SOURCE DATA:

····················

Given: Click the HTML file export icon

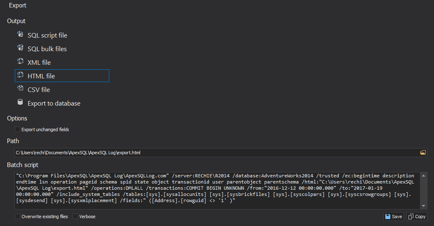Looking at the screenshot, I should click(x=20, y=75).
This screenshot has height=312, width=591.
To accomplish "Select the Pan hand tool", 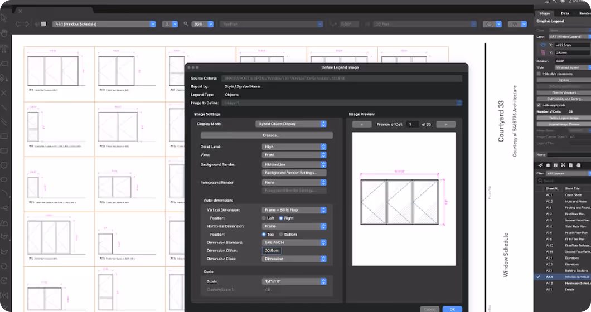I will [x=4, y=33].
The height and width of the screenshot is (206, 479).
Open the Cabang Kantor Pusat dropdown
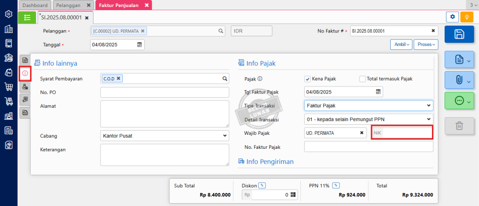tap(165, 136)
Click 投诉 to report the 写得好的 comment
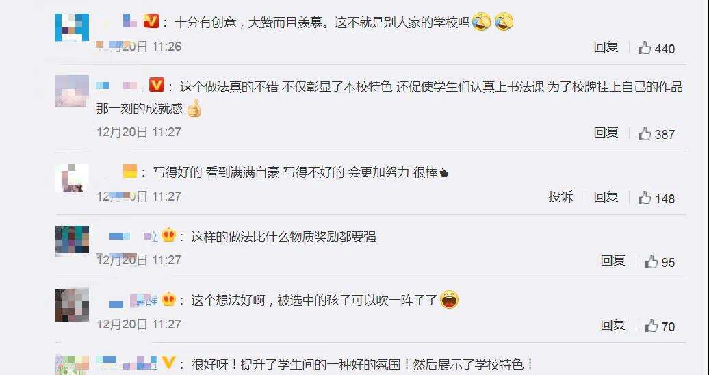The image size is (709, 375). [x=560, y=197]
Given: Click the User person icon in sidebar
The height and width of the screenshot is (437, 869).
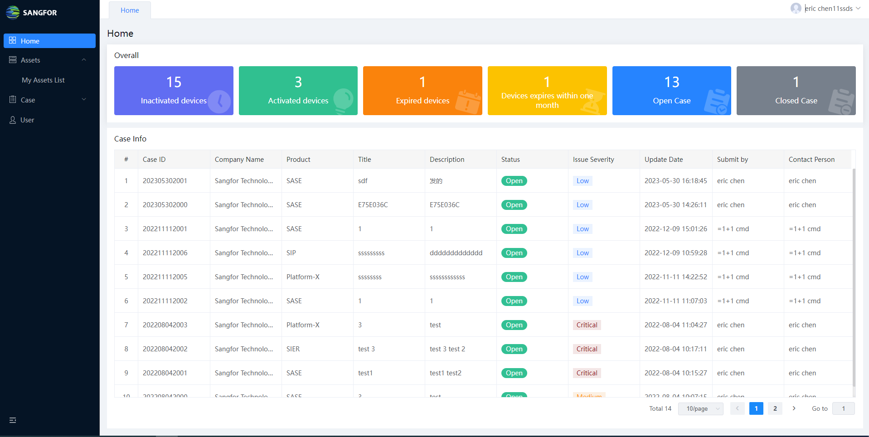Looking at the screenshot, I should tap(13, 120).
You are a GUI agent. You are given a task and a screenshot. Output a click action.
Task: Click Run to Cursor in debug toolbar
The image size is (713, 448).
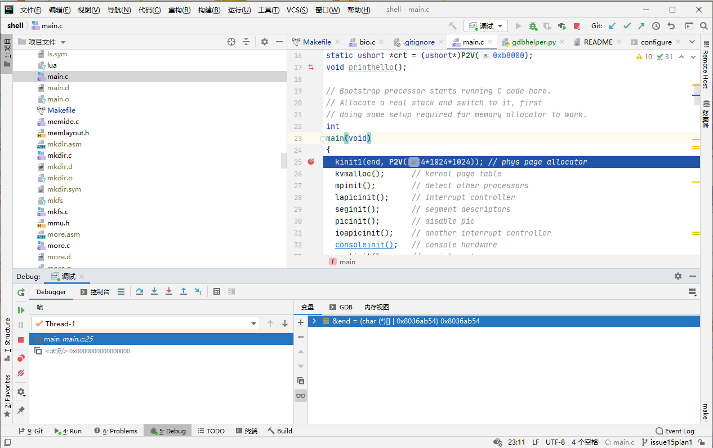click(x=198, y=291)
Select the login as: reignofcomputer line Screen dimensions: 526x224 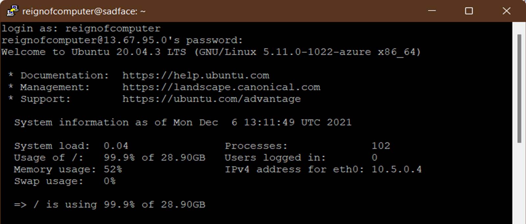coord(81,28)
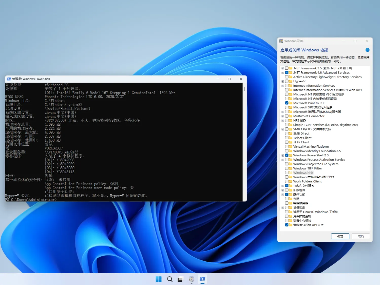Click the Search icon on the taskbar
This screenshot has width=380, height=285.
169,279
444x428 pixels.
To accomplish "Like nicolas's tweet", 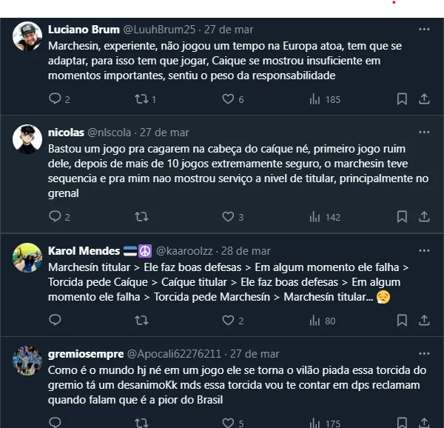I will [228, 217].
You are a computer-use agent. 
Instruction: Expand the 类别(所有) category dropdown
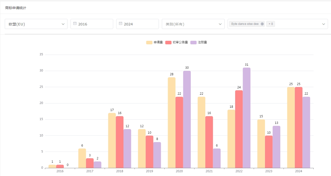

····················

WHAT IS REQUIRED: For the records above, state how many lines contain "agent", and nothing more.

ANSWER AREA: 2